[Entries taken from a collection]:
——————

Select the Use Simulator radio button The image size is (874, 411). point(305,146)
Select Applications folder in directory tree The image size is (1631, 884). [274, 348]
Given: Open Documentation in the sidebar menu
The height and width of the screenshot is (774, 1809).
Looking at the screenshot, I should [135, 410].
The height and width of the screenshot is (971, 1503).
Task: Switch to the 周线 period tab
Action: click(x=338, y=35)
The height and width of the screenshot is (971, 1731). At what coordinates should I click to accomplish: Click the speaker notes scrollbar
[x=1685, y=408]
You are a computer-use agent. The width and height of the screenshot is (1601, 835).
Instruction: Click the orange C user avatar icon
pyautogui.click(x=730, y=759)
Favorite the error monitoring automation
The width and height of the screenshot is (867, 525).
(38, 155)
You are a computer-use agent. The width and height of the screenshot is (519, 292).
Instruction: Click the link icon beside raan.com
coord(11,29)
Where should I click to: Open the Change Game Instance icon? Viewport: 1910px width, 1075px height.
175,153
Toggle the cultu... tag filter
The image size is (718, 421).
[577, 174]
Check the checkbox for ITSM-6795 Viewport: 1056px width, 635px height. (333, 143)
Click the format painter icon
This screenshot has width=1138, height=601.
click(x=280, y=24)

——————

Look through the lines above and collect those with the word "agent".

You are a computer-use agent. The width and height of the screenshot is (1601, 835).
You are a computer-use agent. The width and height of the screenshot is (519, 292).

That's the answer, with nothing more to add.